In an externally controlled phase III trial reported in JAMA Oncology, Liau et al found that the addition of an autologous tumor lysate–loaded dendritic cell vaccine (DCVax-L) to standard of care improved survival in patients with newly diagnosed glioblastoma and recurrent glioblastoma compared with contemporaneous external control patients receiving standard of care.
Study Details
The study included 232 patients with resected newly diagnosed glioblastoma and 64 with recurrent glioblastoma in first relapse from sites in four countries who received DCVax-L plus standard of care between August 2007 and November 2015. Standard of care consisted of temozolomide in patients with newly diagnosed glioblastoma and lomustine, bevacizumab, or best supportive care in patients with recurrent glioblastoma.

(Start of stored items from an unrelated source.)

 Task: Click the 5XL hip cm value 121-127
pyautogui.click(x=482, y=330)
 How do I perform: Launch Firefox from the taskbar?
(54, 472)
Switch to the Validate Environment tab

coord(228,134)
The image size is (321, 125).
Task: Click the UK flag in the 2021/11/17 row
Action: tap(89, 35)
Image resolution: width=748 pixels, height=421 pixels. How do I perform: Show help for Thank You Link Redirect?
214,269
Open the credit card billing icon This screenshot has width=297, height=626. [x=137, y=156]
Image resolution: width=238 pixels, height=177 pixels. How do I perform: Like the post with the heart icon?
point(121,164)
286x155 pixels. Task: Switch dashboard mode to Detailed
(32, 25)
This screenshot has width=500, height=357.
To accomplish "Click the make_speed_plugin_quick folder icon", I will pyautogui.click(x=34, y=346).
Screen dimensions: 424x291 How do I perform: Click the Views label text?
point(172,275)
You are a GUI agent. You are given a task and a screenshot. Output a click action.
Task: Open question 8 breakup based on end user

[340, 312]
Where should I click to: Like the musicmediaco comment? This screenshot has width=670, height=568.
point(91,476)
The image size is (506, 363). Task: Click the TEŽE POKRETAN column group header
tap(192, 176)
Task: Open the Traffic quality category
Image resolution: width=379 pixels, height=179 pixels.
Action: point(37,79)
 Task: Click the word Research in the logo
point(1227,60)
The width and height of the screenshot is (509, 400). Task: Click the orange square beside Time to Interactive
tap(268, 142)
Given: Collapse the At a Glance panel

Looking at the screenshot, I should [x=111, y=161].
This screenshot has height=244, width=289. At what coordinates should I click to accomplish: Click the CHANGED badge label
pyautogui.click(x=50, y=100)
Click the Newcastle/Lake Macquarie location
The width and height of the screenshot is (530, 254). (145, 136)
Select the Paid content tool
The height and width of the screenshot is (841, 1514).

Patients received DCVax-L on days 0, 10, and 20 and in months 2, 4, 8, 12, 18, 24, and 30; each dose consisted of intradermal injection of 2.5 million dendritic cells. Outcomes were compared with those in contemporaneous control populations of 1,366 patients with newly diagnosed glioblastoma receiving standard of care in 5 randomized trials and 640 with recurrent glioblastoma in first relapse treated with standard of care in the control groups of 10 randomized trials.
Key Findings
Median overall survival was 19.3 months (95% confidence interval [CI] = 17.5–21.3 months) among the 232 patients with newly diagnosed glioblastoma receiving DCVax-L vs 16.5 months (95% CI = 16.0–17.5) in external control patients (hazard ratio [HR] = 0.80, 98% CI = 0.00–0.94, P = .002). Rates at 48 and 60 months were 15.7% vs 9.9% and 13.0% vs 5.7%.
Median overall survival was 30.2 months (95% CI = 23.7–33.9 months) among 90 patients with newly diagnosed glioblastoma receiving DCVax-L and 21.3 months (95% CI = 18.3–25.1 months) among 199 control patients with methylated MGMT (HR = 0.74, 95% CI = 0.55–1.00, P = .03).
Median overall survival from relapse was 13.2 months (95% CI = 9.7–16.8 months) among 64 patients with recurrent glioblastoma receiving DCVax-L vs 7.8 months (95% CI = 7.2–8.2 months) among external control patients (HR = 0.58, 98% CI = 0.00–0.76, P < .001). Rates at 24 and 30 months were 20.7% vs 9.6% and 11.1% vs 5.1%.
A total of 2,151 doses of DCVax-L were administered. A total of five serious adverse events considered at least possibly related to the vaccine were observed, consisting of three cases of intracranial edema (two at grade 3, one at grade 2), one case of nausea (grade 3), and one case of lymph node infection (grade 3). No evidence of autoimmune reactions or cytokine storm was observed.
The investigators concluded, “In this study, adding DCVax-L to standard of care resulted in clinically meaningful and statistically significant extension of survival for patients with both newly diagnosed glioblastoma and recurrent glioblastoma compared with contemporaneous, matched external controls who received standard of care alone.”
Marnix L. Bosch, PhD, of Northwest Biotherapeutics, Inc, is the corresponding author for the JAMA Oncology article.
Disclosure: The study was supported by Northwest Biotherapeutics, Inc. For full disclosures of the study authors, visit jamanetwork.com.